A high prevalence of potential HIV elite controllers identified over 30 years in Democratic Republic of Congo

Abstract

Background: In-depth analysis of the HIV pandemic at its epicenter in the Congo basin has been hampered by 40 years of political unrest and lack of functional public health infrastructure. In recent surveillance studies (2017-18), we found that the prevalence of HIV in Kinshasa, Democratic Republic of Congo (11%) far exceeded previous estimates.

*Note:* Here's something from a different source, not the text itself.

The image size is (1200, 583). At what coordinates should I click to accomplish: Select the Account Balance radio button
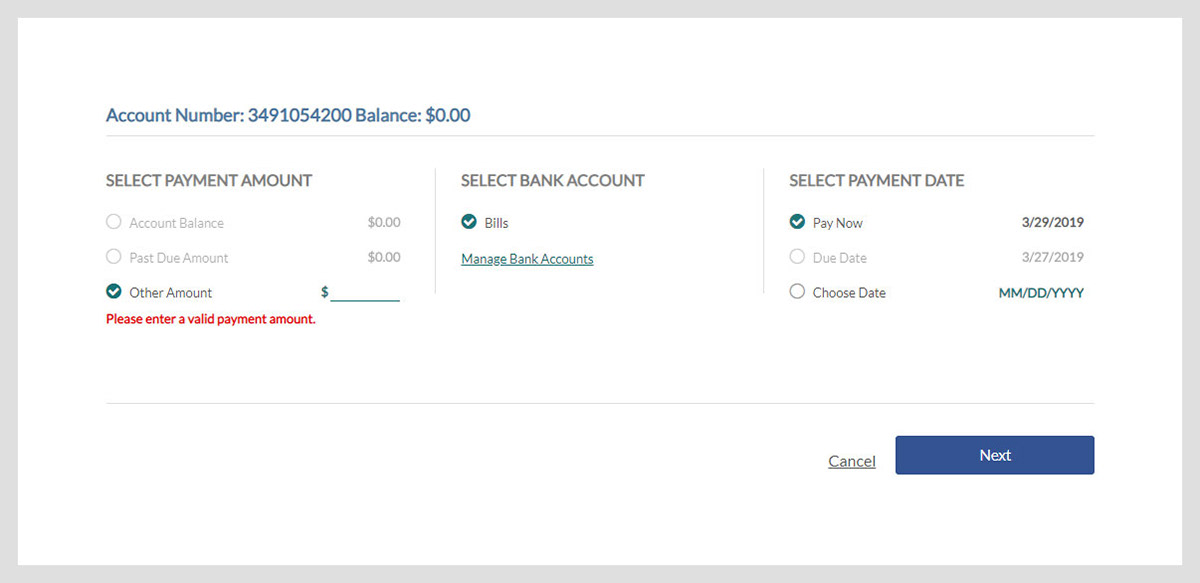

Methods: 10,457 participants were screened in Kinshasa with rapid tests from 2017-2019. Individuals confirmed as reactive by the Abbott ARCHITECT HIV Ag/Ab Combo assay (n=1968) were measured by the Abbott RealTime HIV-1 viral load assay. Follow up characterization of samples was performed with alternate manufacturer viral load assays, qPCR for additional blood borne viruses, unbiased next generation sequencing, and HIV Western blotting.

Findings: Our data suggested the existence of a significant cohort (n=429) of HIV antibody positive/viral load negative individuals. We systematically eliminated collection site bias, sample integrity, and viral genetic diversity as alternative explanations for undetectable viral loads. Mass spectroscopy unexpectedly detected the presence of 3TC antiviral medication in approximately 60% of those tested (209/354), and negative Western blot results indicated false positive serology in 12% (49/404). From the remaining Western blot positives (n=53) and indeterminates (n=31) with reactive Combo and rapid test results, we estimate 2.7-4.3% of infections in DRC to be potential elite controllers. We also analyzed samples from the DRC collected in 1987 and 2001-03, when antiretroviral drugs were not available, and found similarly elevated trends.

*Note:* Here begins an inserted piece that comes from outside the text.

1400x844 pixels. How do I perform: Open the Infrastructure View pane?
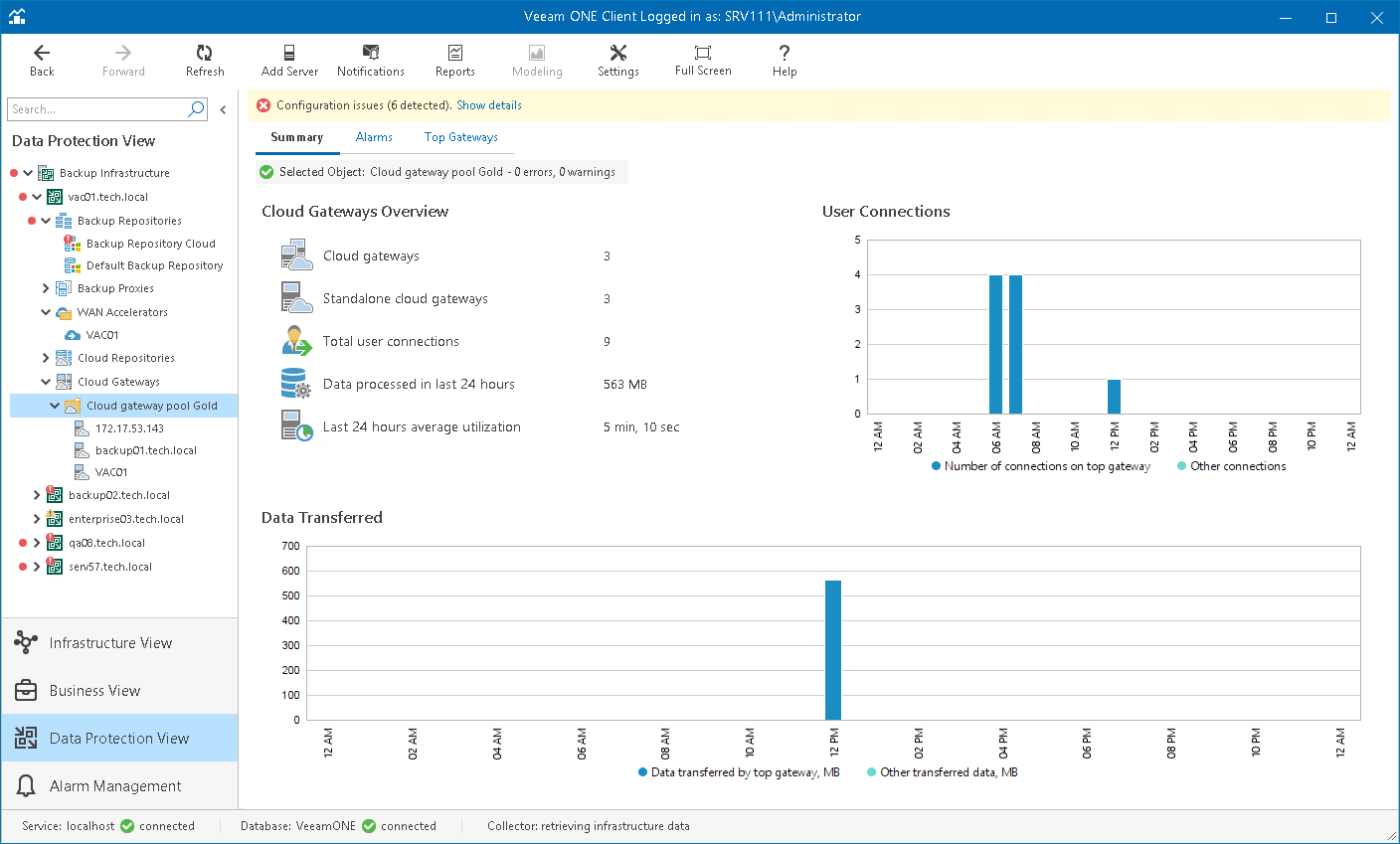[110, 643]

Interpretation: Viral suppression to undetectable viral loads without therapy occurs infrequently in HIV-1 infected patients around the world. Mining of global data suggests a unique ability to control HIV infection arose early in central Africa and occurs in <1% of founder populations. Identification of this group of elite controllers presents a unique opportunity to study potentially novel genetic mechanisms of viral suppression.

Funding: Abbott Laboratories funded surveillance in DRC and subsequent research efforts. Additional funding was received from a MIZZOU Award from the University of Missouri. Research was supported in part by the Division of Intramural Research, National Institute of Allergy and Infectious Diseases, NIH.

Keywords: Democratic Republic of Congo; Elite controller; HIV; Viral controller.

Fig. 1

High percentage of viral load ‘TND’ in DRC. a) Map of collection sites in Kinshasa, DRC. b) Surveillance testing algorithm. FP = false positive, IDR = gp41 immunodominant region, outside test = alternate VL manufacturer. c) Plot of HIV Combo S/CO vs HIV-1 viral load. Legend indicates color for year sample was received. Samples on the y-axis with viral load results of ‘target not detected’ (TND) are circled. d) Histogram relating the number of tentative TNDs among HIV viral load positives for each cohort.

Fig. 2

TND are confirmed sero-positives collected from numerous sites and observed over decades. a) Number of TND (orange) and VL+ (blue) collected at each site from 2017-2019. b) Western blot results according to year (top) and corresponding HIV Combo S/CO values (bottom).

Fig. 3

Sample integrity and sequence diversity do not explain absence of HIV RNA detection. a) Bioanalyzer profiles of mNGS libraries. PBS5635 (lane 2) and PBS829 (lane 15) samples (red) were heat-treated. The table beneath lists each sample's viral load (log copies/ml), Multiplex qPCR Ct, HIV Combo S/CO, Western blot, and total number of NGS reads (in millions). The histogram plots the # HIV reads/million (green) and the % HIV genome coverage (brown) on both linear and log scales (PC = positive control, an HIV+ sample of 4.0 log₁₀ cp/ml; (-) = negative PCR; IND = indeterminate Western Blot; (+) = positive Western Blot; n.d.= not done). b) TNDs were reassessed by a multiplex qPCR that detects HIV-1/-2, HBV, and HCV. Ct values for each positive sample are plotted by virus. c) S/CO values of antigen assays for HBV and HCV qPCR positives shown in 3b.

Fig. 4

A sizeable population of potential elite controllers reside in the Democratic Republic of Congo. a) Breakdown by cohort of TND that were positive (grey) and negative (orange) for 3TC by mass spec. b) Breakdown by collection site of TND that were positive (grey) and negative (orange) for 3TC by mass spec. c). Percentage range by year of potential elite controllers in DRC are represented by the slices extending from the pie, which include VL-|ART-|WB IND|RAPID POS and VL-|ART-|WB POS samples. Total number of HIV Combo+ samples evaluated are listed beneath each year.